O Conselho de Direitos Humanos da ONU marcou para agosto a próxima etapa de análise sobre a atuação do governo do Rio de Janeiro na política de segurança pública e na Operação Contenção, realizada em outubro de 2025 no Complexo da Penha. A decisão considera o aumento de mortes de policiais e o alto número de vítimas na operação. Especialistas da ONU expressaram preocupação com violações de direitos humanos.

O Conselho de Direitos Humanos da ONU decidiu nesta semana manter em análise o caso questionando a política de segurança pública do governo do Rio de Janeiro e a Operação Contenção, que ocorreu em outubro de 2025 no Complexo da Penha. A próxima sessão está prevista para 10 a 14 de agosto no Palácio das Nações, em Genebra.

O Grupo de Trabalho sobre Comunicações optou por não arquivar o caso. Até agosto, o colegiado pode encerrar a tramitação, solicitar mais informações ao Estado brasileiro ou encaminhar para o Grupo de Trabalho sobre Situações, ampliando o alcance político no Conselho.

A decisão pesou o aumento de 44% nas mortes de policiais em 2025, com o Rio concentrando mais da metade dos agentes mortos em serviço no país. A Operação Contenção resultou em 122 mortes, incluindo cinco policiais.

À época, especialistas da ONU divulgaram nota manifestando "profunda preocupação" com a operação policial mais letal já registrada no Brasil. O comunicado citou denúncias de execuções, invasões domiciliares sem mandado e uso desproporcional da força, defendendo investigação independente e proteção a testemunhas e familiares das vítimas.

O advogado designado pela ONU é Raphael Costa, de Niterói, ex-coordenador-geral no Ministério da Justiça e ex-secretário municipal de Direitos Humanos em Niterói.
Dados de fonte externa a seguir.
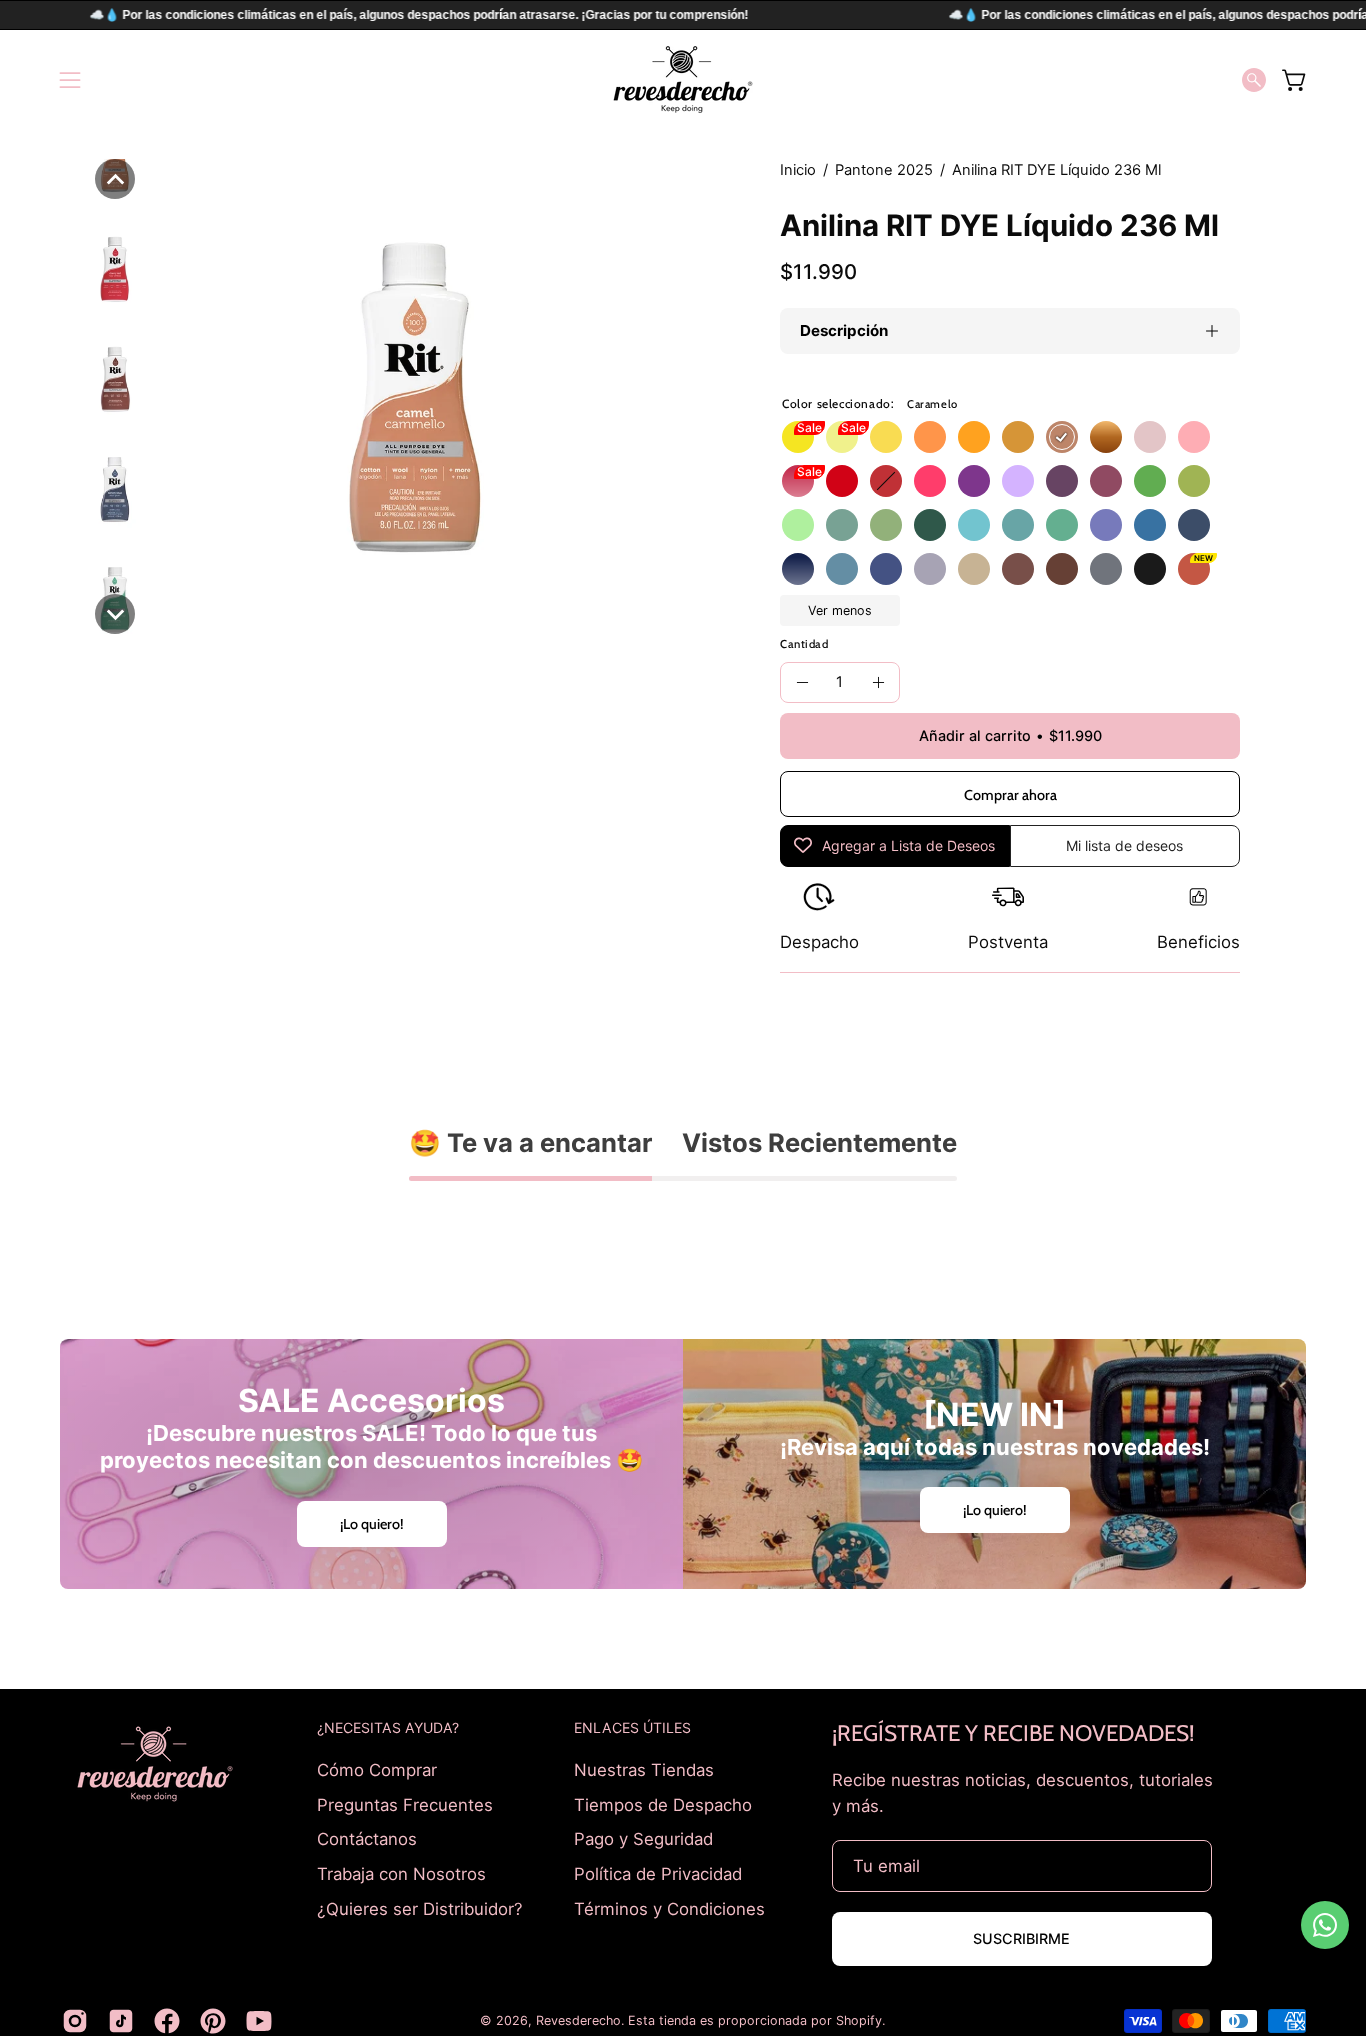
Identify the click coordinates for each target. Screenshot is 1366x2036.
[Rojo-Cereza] (886, 481)
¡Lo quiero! (372, 1524)
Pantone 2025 (884, 170)
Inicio (798, 170)
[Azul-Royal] (1150, 525)
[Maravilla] (1018, 437)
Ele tem até 19 de maio para colher depoimentos, reunir informações e apresentar relatório atualizado.

Se avançar para o Grupo de Trabalho sobre Situações, o caso ganha maior dimensão política, pois o Conselho monitora violações consistentes de direitos humanos. O Brasil, signatário de tratados internacionais, pode ser instado a prestar esclarecimentos formais.

O tema pode impactar parcerias, como a anunciada em novembro de 2025 pelo governador Cláudio Castro (PL) com o ONU-Habitat para combate a desastres climáticos, que poderia ser revista em caso de sanção internacional.